Sin embargo, en su propio comunicado, Fuentes bendijo a su reemplazo: Jay de la Cueva, “un musicazo y gran amigo”, y, sobre todo, uno de los miembros fundadores. La fe, entonces, fue depositada en él para que la potencia del cuarteto no se viera mermada.
A las 8:00 pm, con una puntualidad rigurosa y sin teloneros, la duda se desintegró con el primer acorde.
“¡Buenas noches! ¡Venga, Caracas!”, gritó la banda, y la Concha Acústica respondió con un rugido contenido durante años. Desde la primera canción, “Amateur (Rock Me Amadeus)”, la conexión fue inmediata y visceral.
En el escenario, Micky Huidobro y Paco Ayala lucían sus boscosas barbas grises, únicos delatores del paso del tiempo, porque la energía que proyectaban era la misma de hace tres décadas. Detrás, la batería de Randy Ebright era un motor de precisión sísmica, una fuerza que impulsaba cada tema con una contundencia brutal. Por último, De la Cueva, con su larga cabellera y juventud eterna, se vio como una potencia fundamental en el sonido de la banda.
El repertorio fue un viaje por sus himnos de irreverencia.
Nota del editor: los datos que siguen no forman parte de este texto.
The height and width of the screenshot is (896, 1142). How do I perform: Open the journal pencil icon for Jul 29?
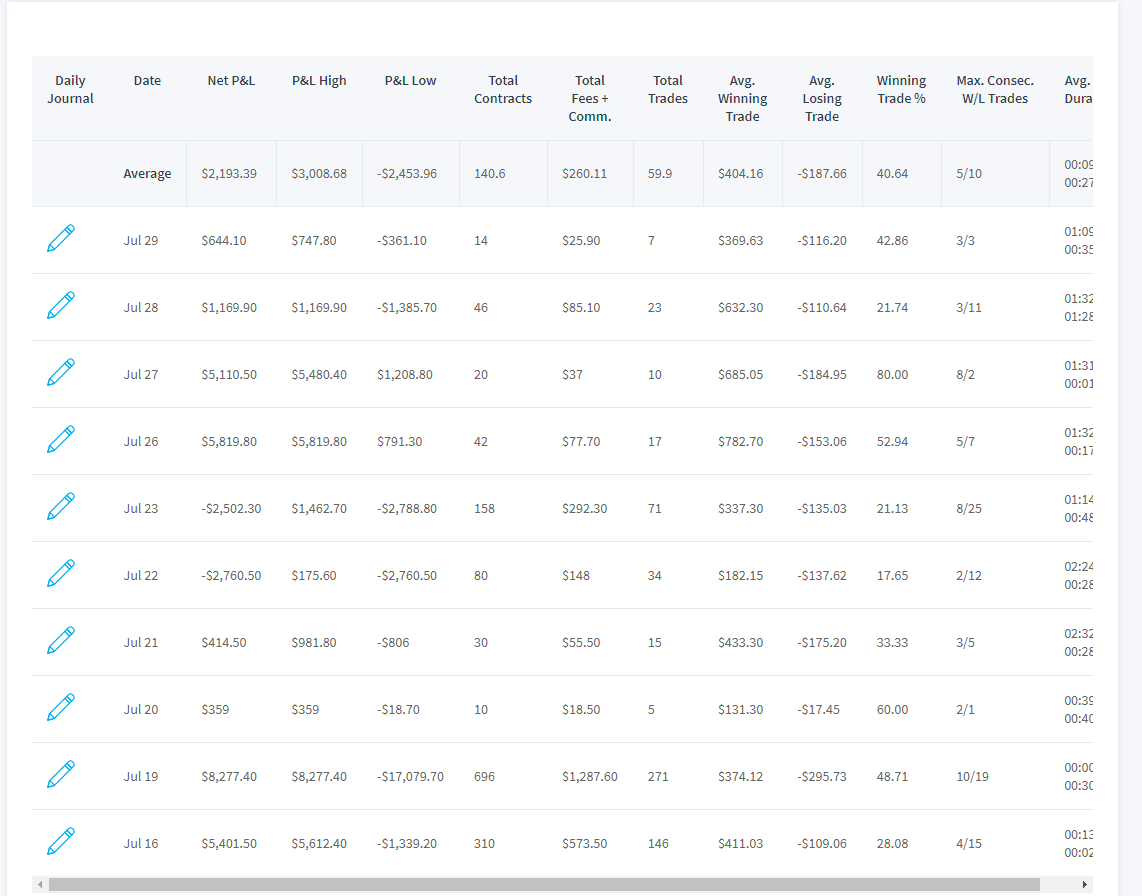point(61,238)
El público, que pedía a gritos “Puto” desde el inicio, coreó cada letra como si se le fuera la vida en ello. Por ejemplo, con “Frijolero”, el escenario se vistió con los colores de México en luces láser verdes y rojas, pero el mensaje trascendió fronteras.
Sonaron también “Chinga tu madre”, “Marciano I (I Turned Into a Martian)”, “Marciano II”, “Dance and Dense Denso”, “Here We Kum” y “Mátate Teté”. No obstante, el punto de inflexión, el momento en que el concierto se convirtió en un acto de comunión política, llegó con “Gimme tha Power”.
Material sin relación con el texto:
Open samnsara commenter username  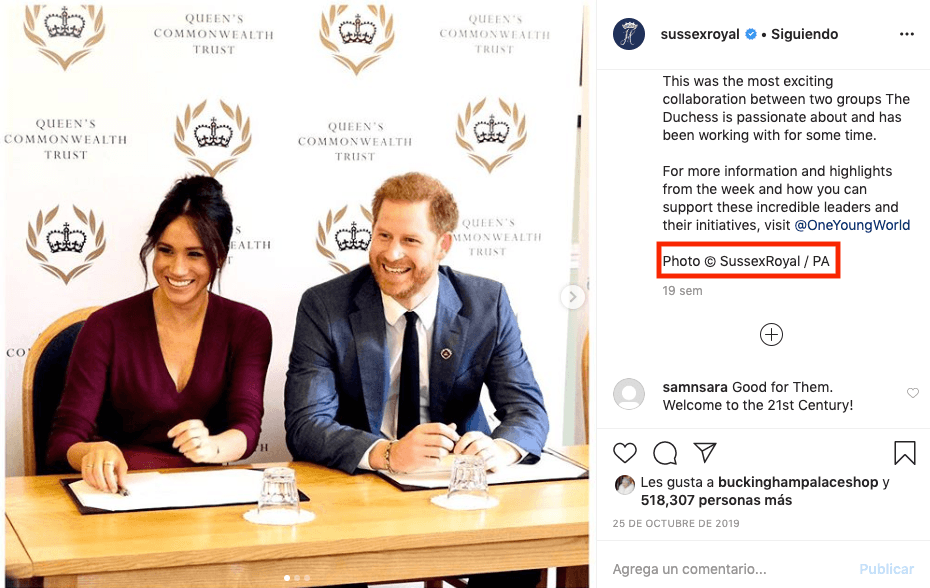coord(695,387)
El reclamo contra la corrupción y el mal gobierno de México fue adoptado al instante por el público venezolano. El “pueblo unido jamás será vencido” retumbó en Bello Monte mientras los puños se alzaban al aire con fuerza.
Conexión sin filtros
En un acto casi revolucionario para la era digital, fue notable la casi total ausencia de teléfonos móviles grabando el momento. La audiencia estaba inmersa en el presente, concentrada en sentir la música, no en documentarla. Fue una experiencia real, sin máscaras.
La propuesta escénica, de hecho, apoyaba la idea: sin parafernalia exagerada y con algunos hologramas en las pantallas laterales, el foco absoluto eran los cuatro músicos y su descarga.
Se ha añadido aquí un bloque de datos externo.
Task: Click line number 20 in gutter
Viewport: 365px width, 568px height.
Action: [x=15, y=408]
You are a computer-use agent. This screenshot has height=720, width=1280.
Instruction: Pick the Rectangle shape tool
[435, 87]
El sonido, aunque potente, presentó algunos desperfectos que por momentos deterioraron la nitidez de la mezcla, pero no fueron lo suficientemente graves como para romper el trance colectivo.
La vigencia de Molotov en un ecosistema dominado por otros ritmos es un fenómeno digno de análisis. Al final, se alzó esta premisa: ¿cómo sobrevive una propuesta como esta en la era del reguetón y el pop de consumo rápido? Una fanática, veterana de tres décadas de seguir a la banda, lo resumió con claridad.
Y he ahí la clave. Para ella, la música de Molotov no es un producto de temporada, es un documento cultural.
Tras casi dos horas de recital, la banda anunció el final con su particular estilo: “Nos tenemos que ir a la chingada”. El cierre fue, como no podía ser de otra manera, con “Puto”, su canción más controvertida y laureada.
La energía alcanzó su pico máximo y, en un gesto de caos controlado, el grupo subió a más de una docena de mujeres del público al escenario para unirse al “desmadre” final. Fue una celebración; una gozadera colectiva, genuina, que selló la noche pisando las 10:00 pm.
Molotov se marchó dejando el escenario vacío pero el aire cargado. La larga espera había terminado, no con un simple concierto, sino con la constatación de que su discurso, crudo y frontal, sigue siendo tan vigente como necesario.
Caracas ya no estaba en silencio. En su lugar, vibraba el eco de una rabia necesaria, la prueba irrefutable de que hay gritos que, sin importar cuánto tiempo pase, jamás se extinguen.